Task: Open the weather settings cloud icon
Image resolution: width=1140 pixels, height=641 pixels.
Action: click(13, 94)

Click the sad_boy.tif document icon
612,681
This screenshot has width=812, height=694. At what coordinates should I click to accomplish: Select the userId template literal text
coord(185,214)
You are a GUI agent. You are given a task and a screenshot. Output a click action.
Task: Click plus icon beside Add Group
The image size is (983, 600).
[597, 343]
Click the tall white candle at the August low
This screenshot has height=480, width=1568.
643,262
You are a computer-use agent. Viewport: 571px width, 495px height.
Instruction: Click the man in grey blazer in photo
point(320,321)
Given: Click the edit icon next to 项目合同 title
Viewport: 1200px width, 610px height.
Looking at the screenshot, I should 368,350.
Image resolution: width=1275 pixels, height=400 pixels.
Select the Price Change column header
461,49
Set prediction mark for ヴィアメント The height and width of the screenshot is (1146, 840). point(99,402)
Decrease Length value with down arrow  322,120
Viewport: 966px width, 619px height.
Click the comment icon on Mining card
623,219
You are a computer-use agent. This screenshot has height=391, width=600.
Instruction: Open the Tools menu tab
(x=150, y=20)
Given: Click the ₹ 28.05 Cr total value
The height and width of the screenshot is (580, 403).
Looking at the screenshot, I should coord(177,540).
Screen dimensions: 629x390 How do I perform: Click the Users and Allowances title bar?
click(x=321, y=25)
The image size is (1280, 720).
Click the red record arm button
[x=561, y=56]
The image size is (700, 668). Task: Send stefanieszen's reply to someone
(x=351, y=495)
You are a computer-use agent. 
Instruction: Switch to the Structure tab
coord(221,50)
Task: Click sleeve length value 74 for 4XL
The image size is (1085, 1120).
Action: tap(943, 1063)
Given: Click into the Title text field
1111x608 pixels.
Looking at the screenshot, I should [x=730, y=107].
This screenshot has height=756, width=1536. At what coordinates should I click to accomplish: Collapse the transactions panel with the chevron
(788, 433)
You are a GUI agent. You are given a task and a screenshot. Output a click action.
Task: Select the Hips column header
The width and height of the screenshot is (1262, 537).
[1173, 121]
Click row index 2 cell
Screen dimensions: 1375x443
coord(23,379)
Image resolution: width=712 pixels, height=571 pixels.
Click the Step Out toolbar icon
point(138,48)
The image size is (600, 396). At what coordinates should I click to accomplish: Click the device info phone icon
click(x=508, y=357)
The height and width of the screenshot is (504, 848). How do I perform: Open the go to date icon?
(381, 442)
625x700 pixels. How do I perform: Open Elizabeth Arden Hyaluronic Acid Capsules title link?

_ _ _ _

### The problem:
Whenever the string "computer" occurs in a line of the entries above, copy that line.

### Response:
You are a computer-use agent. Viewport: 571px width, 495px height.
You are a computer-use agent. This screenshot has height=391, width=600.
You are a computer-use agent. 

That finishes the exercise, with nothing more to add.